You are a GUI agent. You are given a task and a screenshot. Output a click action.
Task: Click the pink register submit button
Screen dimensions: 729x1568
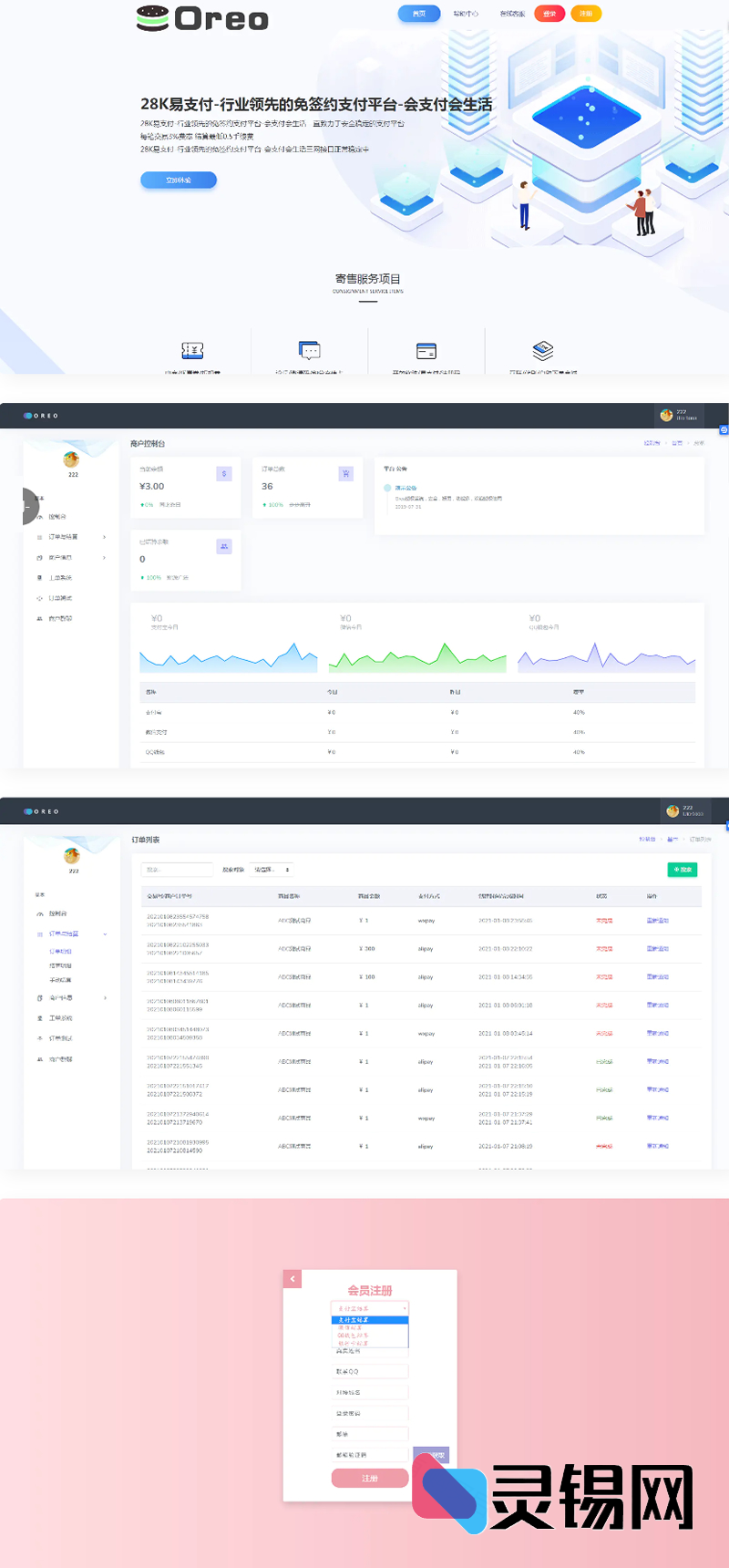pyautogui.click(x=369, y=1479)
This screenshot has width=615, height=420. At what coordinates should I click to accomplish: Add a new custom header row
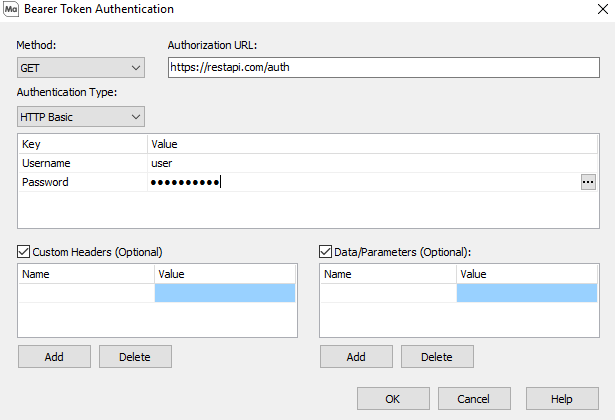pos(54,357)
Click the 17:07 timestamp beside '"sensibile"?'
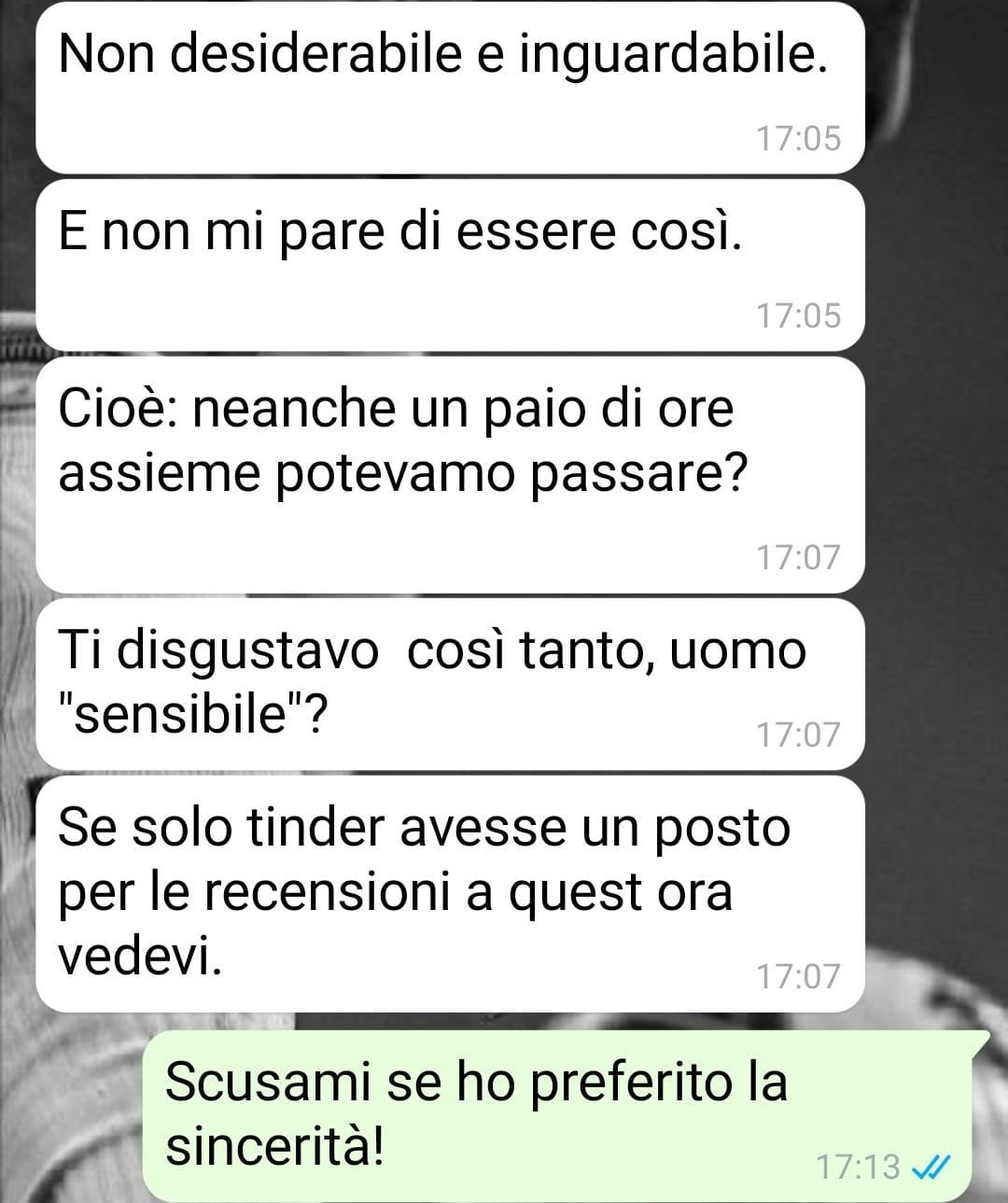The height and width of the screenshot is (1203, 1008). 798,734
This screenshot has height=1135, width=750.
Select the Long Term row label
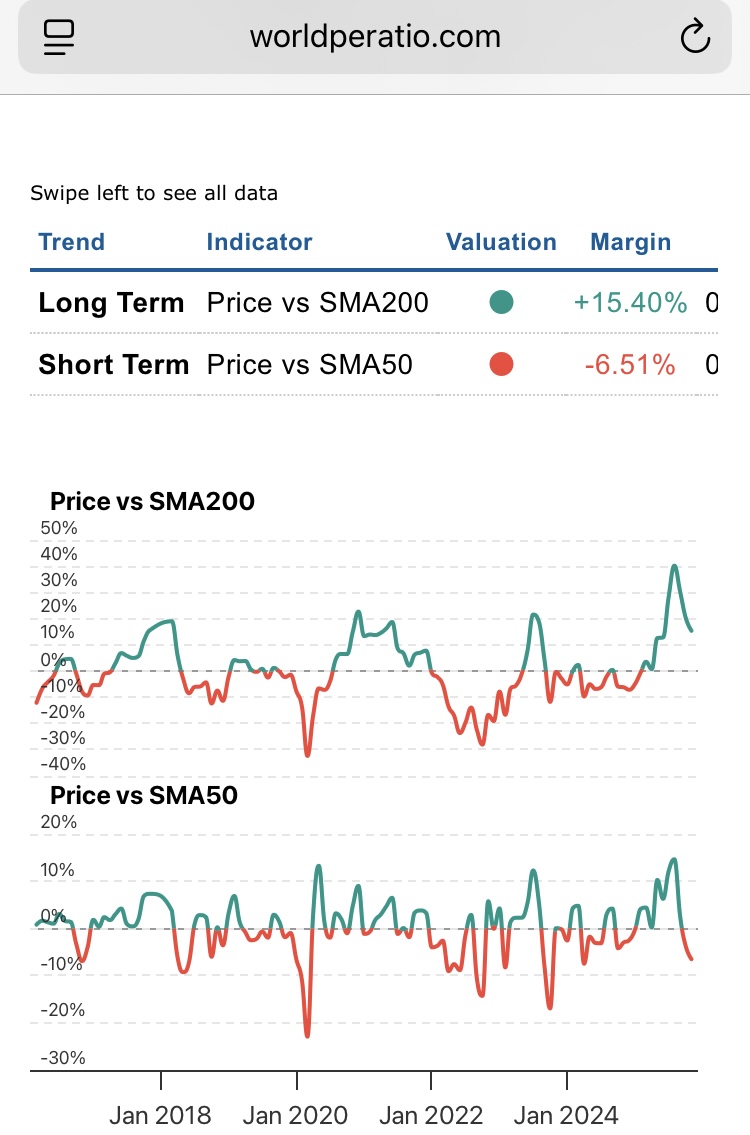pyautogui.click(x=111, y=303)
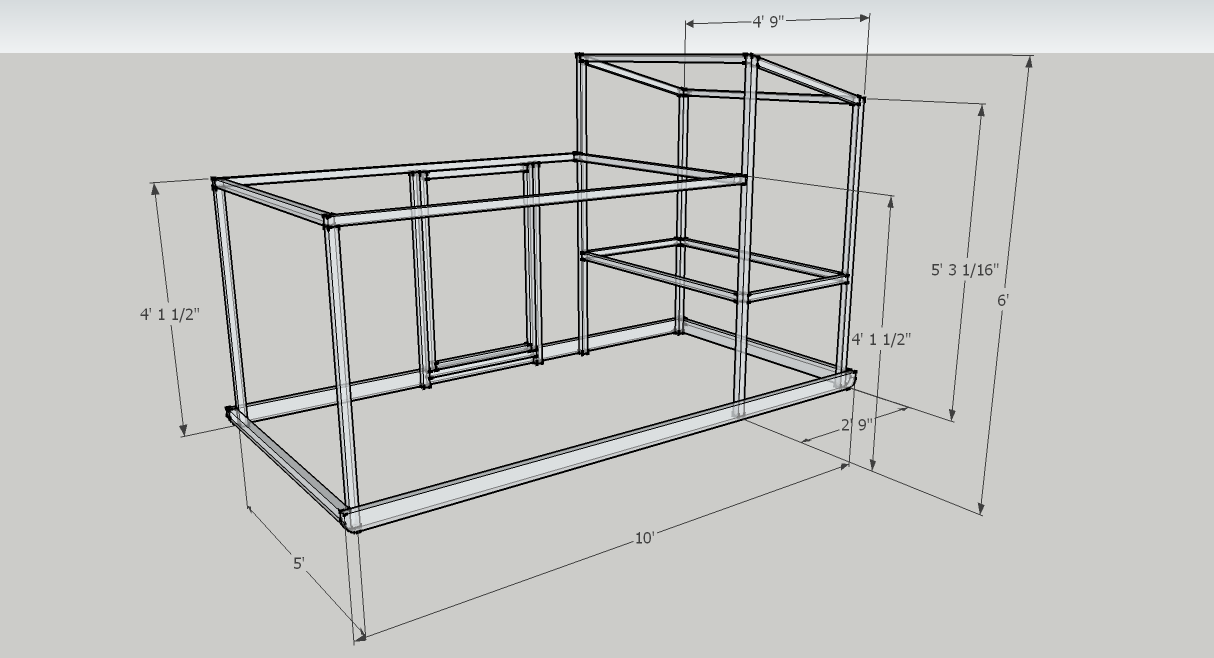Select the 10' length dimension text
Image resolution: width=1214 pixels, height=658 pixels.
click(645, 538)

TASK:
The entries above need to be transcribed word for word, and the pictures stay out.

ANSWER SPACE:
You are a GUI agent. You are given a task and a screenshot. Output a click action.
Task: Click the pink register submit button
Screen dimensions: 729x1568
pyautogui.click(x=369, y=1479)
This screenshot has width=615, height=420. At what coordinates should I click to accomplish: Add a new custom header row
pos(54,357)
Click the 17:07 timestamp beside '"sensibile"?'
The height and width of the screenshot is (1203, 1008). 798,734
This screenshot has height=1135, width=750.
Select the Long Term row label
pyautogui.click(x=111, y=303)
Select the 10' length dimension text
Image resolution: width=1214 pixels, height=658 pixels.
click(645, 538)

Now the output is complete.